* Document passage:
And he also said the same thing that you did. I didn’t lose my butt off it, I still made a little bit of money, so it wasn’t like it was a catastrophic loss. But then the next property I did was actually a house hack because I bought a primary residence before I even started flipping, and I didn’t even know what the VA loan was, so I put like 20% down, did the whole shebang. And after doing more real estate investing, I kind of realized, wow, I have a loan that allows me to buy a house with zero down. So I ended up buying a rental property. Technically I lived in one side and then I renovated the other side and I made it into a midterm rental.

Speaker 3:
Cool.

Tim:
So that one was doing pretty well. So it made about $800 a month while I was living there. And that’s when I was like, oh my gosh, real estate’s kind of cool. And I think I’m going to try to double down on it.

Dave:
I want to go back to something you said about it not getting easier. True. There’s still going to be so many challenges, but I think your tolerance for it just goes up. You’ve seen and you’ve seen some of the bad stuff that can happen in the industry and you still were okay. You learn that the worst case scenario, usually if you are smart about it, you can mitigate really bad losses and are able to at least learn a lot, at least come out close to even and live to see another day and go on to another deal. And it’s great that you did that. How’d you find that house hack?

Tim:
Yeah, so actually I love the stress, the power of what? Networking. The first realtor that I used when I bought my first primary residence was actually the realtor that I used for my next three deals. So the house hack, she actually found this property because I actually texted her, I was like, Hey, I think I’m ready to move out of my house. And it’s been about a year since I lived there. I think I want to do a house hack with my VA loan. And she actually found me a deal and we did a bunch of negotiations on it. And on the rookie podcast I did talk about how I ended up getting paid like $200 to buy the house because with the zero money down, we actually negotiated some sellers concessions. So when all the math broke out, the title company was like, Hey, we’re going to cut you a $230 check, which was absolutely insane. So it’s

Dave:
Pretty hard to say no to that. Had never really known anyone who had done that. And I think I’ve heard two or three times in the last couple of weeks people who have gotten cut checks. But that is incredible. I mean, at that point I would never tell people not to underwrite a deal, but it’s like how could you possibly say no to a deal where someone is writing you a check to buy a house?

Tim:
Yeah. It’s actually kind of mind blowing. You expect to wire out money to close a deal, and the escrow agent’s like, here’s a check for 200 bucks. And you’re like, oh, that’s awesome. Right?

Dave:
Yeah, it is awesome. But you’ve also earned it by being active due to military and serving your country, you’ve earned that which you deserve. Absolutely. But it’s cool that you were able to put those things together.

Tim:
Absolutely.

Dave:
So you lived in that, and it sounds like you just went crazy from there. You did eight deals in one year. What happened after the house hack

Tim:
Then I started to really take it more seriously and I did all the bootcamps, all the mentorships to learn different skills and tool sets. And what really caught my eye was trying to negotiate with the seller directly to do something with terms.

* Requirement A: Collect every line of the records below that contains the string "button".

* Dataset entries:

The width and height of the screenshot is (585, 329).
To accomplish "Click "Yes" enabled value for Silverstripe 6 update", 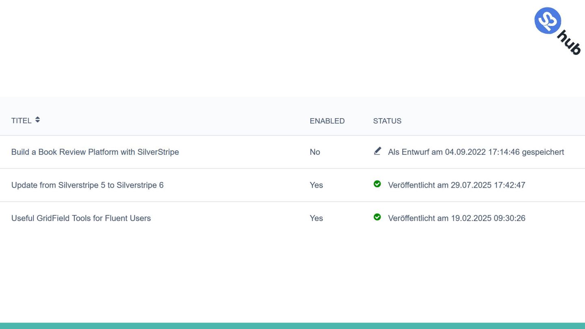I will [x=316, y=185].
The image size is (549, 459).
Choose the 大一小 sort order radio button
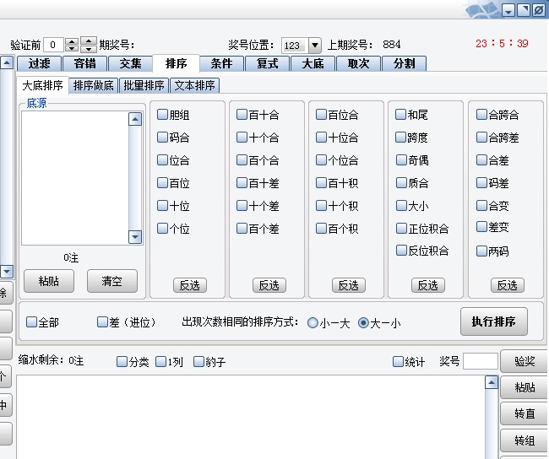(364, 322)
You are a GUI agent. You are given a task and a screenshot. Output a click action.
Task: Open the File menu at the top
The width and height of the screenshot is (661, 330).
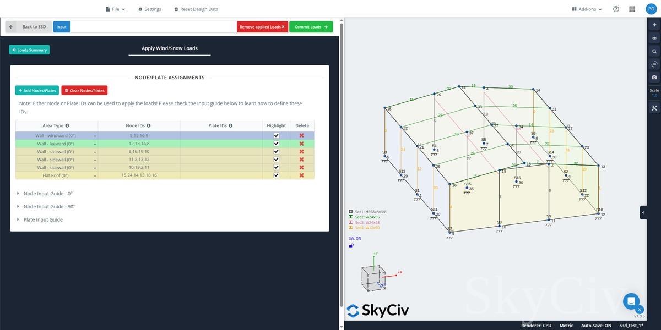tap(116, 9)
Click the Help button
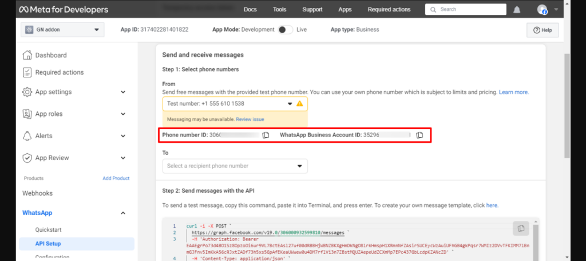The height and width of the screenshot is (261, 586). (543, 30)
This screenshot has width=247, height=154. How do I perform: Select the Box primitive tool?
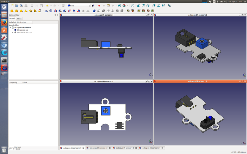point(12,11)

* Requirement B: In the real estate conversation above, about how much did Tim's house hack make per month while he lived there?

* Correct result A:
Choose the 大一小 sort order radio button
Click the Help button

* Correct result B: About $800 a month.